In October 2015, Imagen was approved to relocate all stations planned to be built above channel 36, in order to facilitate the repacking of television spectrum. Several other transmitters changed allocated channels as a result.

The first of the launch transmitters to come to air was the Mexico City station, XHCTMX-TDT, which signed on with color bars on August 19, 2016. In late September, the launch date was announced as Monday, October 17, and Imagen unveiled a new corporate logo designed by Chermayeff & Geismar & Haviv, a New York-based graphic design firm, which will also serve as the network's logo. In addition, the name of the network, Imagen Televisión, was formally announced; Vázquez Aldir cited the desire to not merely be "the third network" and to have a more forward-looking moniker as reasons to bypass the Cadena Tres name. The launch makes Imagen the first new national commercial network to begin operations in Mexico since the privatization of Imevisión and resultant creation of Televisión Azteca in 1993.

Programming

Vázquez Aldir described Imagen's programming approach as "a family channel, with a focus on women".

General entertainment

Imagen's first two original telenovelas, produced in collaboration with Argos Comunicación and Estudios TeleMéxico, are Vuelve Temprano and Perseguidos. The latter was originally known as El Capo (The Drug Lord) but was changed, potentially to prevent a reclassification of the program that would have required it to air after midnight. The network also picked up two Brazilian series, José de Egipto (Joseph of Egypt) and Reglas del Juego, and the Colombian novela Lady, la vendedora de rosas.

News

Imagen Televisión features three weekday newscasts. Ciro Gómez Leyva, who hosts a Radio Fórmula morning show and formerly worked for Televisa and CNI Canal 40, hosts the network's flagship late news. Francisco Zea hosts the network's morning show, while Yuriria Sierra anchors its afternoon newscast at 2pm.

The network also has a three-hour morning magazine program, Sale El Sol, hosted by Luz María Zetina, Mauricio Barcelata, Carlos Arenas and Paulina Mercado.

Sports

Javier Alarcón was brought in to head Imagen's sports division and was among the first major hires for the network.

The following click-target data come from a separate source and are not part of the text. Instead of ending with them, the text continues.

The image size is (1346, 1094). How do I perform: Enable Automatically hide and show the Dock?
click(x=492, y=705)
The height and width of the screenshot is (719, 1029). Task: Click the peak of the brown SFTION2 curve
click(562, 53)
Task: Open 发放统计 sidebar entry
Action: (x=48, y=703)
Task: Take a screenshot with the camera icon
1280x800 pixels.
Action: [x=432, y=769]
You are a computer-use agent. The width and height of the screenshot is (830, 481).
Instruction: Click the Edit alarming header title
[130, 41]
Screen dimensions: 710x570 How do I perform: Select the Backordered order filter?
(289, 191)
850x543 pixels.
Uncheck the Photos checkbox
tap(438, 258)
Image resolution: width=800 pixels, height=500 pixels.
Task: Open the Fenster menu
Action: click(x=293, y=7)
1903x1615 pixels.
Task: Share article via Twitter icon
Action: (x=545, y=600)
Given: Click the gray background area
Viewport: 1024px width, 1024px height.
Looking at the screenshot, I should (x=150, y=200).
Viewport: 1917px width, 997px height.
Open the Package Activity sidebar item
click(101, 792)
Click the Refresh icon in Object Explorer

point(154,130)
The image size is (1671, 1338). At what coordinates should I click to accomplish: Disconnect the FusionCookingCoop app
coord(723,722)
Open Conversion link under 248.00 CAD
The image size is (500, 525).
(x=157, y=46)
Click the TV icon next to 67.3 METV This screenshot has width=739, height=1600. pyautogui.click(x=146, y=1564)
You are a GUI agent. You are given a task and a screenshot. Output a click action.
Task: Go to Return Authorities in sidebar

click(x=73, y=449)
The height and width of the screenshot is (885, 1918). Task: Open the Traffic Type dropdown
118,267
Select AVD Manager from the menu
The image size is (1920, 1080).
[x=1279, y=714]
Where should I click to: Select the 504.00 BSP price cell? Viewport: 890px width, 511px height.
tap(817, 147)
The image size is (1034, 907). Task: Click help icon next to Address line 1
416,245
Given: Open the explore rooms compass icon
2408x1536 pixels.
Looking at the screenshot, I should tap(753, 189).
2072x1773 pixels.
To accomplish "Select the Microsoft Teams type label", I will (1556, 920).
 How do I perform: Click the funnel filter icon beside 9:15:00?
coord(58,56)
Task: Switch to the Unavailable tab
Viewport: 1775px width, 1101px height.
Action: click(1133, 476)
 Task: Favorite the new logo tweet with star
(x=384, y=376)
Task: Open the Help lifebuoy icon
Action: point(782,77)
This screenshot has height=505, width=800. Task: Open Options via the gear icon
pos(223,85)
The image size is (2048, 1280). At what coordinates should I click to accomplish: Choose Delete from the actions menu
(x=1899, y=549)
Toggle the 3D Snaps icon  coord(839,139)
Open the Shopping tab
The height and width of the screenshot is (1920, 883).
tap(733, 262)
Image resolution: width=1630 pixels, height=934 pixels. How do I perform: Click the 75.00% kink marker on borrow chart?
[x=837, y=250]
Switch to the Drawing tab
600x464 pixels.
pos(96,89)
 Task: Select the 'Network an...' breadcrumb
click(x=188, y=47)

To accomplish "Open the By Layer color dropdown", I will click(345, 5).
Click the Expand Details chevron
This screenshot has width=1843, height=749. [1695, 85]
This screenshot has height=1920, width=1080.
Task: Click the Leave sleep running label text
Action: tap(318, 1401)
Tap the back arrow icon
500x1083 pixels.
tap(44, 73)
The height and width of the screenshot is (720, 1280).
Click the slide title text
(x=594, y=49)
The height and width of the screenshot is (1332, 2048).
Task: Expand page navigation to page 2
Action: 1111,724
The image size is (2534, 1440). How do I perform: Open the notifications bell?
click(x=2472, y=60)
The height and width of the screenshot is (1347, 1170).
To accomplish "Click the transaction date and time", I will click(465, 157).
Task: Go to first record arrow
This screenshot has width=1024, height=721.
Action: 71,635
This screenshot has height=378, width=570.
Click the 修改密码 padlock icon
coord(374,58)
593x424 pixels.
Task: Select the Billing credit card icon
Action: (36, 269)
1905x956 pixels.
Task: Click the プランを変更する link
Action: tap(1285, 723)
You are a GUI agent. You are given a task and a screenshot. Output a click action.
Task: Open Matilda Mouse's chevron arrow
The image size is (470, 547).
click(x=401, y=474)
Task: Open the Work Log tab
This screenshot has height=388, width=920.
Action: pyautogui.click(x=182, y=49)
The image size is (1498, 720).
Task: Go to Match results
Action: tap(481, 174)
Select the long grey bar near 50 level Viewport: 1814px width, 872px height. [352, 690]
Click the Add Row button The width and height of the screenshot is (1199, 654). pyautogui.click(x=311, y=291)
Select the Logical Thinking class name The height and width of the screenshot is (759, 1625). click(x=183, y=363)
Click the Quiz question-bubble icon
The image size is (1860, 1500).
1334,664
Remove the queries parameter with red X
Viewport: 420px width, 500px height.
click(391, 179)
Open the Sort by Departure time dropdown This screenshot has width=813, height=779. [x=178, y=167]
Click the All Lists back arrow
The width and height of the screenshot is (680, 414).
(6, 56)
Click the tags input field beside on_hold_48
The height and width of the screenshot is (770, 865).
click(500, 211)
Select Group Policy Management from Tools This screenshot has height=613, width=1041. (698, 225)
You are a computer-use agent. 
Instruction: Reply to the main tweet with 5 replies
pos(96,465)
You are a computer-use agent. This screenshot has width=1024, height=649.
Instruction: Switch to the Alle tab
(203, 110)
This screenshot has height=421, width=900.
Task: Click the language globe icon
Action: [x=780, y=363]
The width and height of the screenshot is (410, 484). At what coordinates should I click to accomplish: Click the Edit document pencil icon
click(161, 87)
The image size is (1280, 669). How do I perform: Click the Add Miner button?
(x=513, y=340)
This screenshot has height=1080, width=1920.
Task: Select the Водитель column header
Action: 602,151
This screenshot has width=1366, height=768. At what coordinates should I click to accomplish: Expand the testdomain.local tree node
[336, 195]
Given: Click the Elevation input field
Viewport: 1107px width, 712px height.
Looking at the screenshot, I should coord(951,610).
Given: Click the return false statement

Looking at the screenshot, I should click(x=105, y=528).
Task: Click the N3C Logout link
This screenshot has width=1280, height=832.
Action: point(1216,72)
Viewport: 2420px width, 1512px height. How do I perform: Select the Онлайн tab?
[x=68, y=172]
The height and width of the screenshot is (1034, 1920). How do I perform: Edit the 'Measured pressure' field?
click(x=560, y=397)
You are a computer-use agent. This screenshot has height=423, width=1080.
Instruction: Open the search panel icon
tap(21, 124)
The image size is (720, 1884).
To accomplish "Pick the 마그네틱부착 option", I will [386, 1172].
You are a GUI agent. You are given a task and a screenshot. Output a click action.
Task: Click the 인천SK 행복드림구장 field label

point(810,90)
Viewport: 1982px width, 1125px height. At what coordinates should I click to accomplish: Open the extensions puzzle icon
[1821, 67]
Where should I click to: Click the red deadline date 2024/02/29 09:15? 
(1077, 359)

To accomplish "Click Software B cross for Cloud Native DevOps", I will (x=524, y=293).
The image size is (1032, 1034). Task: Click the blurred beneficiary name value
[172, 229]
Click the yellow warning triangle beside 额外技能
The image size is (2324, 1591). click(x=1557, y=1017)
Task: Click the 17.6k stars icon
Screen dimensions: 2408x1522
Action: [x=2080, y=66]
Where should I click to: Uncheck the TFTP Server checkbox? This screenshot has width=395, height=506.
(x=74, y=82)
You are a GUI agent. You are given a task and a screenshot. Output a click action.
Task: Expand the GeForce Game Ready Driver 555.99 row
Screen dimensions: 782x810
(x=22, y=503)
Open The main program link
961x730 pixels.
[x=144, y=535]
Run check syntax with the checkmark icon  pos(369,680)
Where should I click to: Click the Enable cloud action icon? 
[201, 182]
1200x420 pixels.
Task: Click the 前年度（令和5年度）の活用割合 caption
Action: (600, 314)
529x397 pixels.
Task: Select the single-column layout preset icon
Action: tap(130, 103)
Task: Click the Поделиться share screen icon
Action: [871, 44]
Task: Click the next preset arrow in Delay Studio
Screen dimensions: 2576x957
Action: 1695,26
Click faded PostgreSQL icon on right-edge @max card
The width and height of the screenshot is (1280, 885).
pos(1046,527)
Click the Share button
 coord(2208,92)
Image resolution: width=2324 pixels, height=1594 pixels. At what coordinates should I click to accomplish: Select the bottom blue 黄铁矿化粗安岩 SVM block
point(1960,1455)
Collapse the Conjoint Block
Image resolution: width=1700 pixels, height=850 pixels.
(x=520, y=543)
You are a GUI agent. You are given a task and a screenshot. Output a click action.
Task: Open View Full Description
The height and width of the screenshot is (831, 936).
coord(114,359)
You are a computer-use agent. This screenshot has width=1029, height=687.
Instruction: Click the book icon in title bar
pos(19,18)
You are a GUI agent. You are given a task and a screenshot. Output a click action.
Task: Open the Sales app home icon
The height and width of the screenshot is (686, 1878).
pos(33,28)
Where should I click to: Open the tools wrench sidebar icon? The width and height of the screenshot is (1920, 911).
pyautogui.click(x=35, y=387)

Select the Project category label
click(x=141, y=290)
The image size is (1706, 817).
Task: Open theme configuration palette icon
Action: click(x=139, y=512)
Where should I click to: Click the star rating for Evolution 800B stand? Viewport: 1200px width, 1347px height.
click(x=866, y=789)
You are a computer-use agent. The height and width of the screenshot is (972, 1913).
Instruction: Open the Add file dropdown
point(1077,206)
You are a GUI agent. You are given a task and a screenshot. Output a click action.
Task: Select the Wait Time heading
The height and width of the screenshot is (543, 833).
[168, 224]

Imagen holds the rights to broadcast two Liga MX soccer clubs, its co-owned Querétaro FC and Jaguares de Chiapas, though it subleased much of those rights to SKY México as the network was not on air. Both clubs' home matches will generally air on Saturdays at 5pm. The first soccer match to air on Imagen was a Querétaro fixture against Club América on October 22. For the Clausura 2017 tournament, Imagen began carrying Club León and C.F. Pachuca fixtures as well.

One regular sports program airs on Imagen, a Sunday night discussion program titled Adrenalina.

Transmitters

Imagen Televisión, through Cadena Tres I, S.A. de C.V., is currently authorized to operate 45 transmitters for 44 stations covering parts of all Mexican states. 38 transmitters were on air at launch. The transmitters launched on air are primarily in state capitals, densely populated cities, and those that contribute most to the national gross domestic product. The transmitter network has primarily been deployed using preexisting public and commercial infrastructure, notably including towers owned by the Sistema Público de Radiodifusión del Estado Mexicano (SPR), Canal Once, MVS Radio, and several of Imagen's own radio stations. Each callsign represents the primary city listed in the IFT-defined coverage areas, though in several cases, Imagen built the transmitter in another, larger city within the coverage area—sometimes in another state.

Almost all stations have been allotted virtual channel 3, though one on the border region with the United States was tentatively given virtual channel 13 until the IFT coordinates with the US Federal Communications Commission.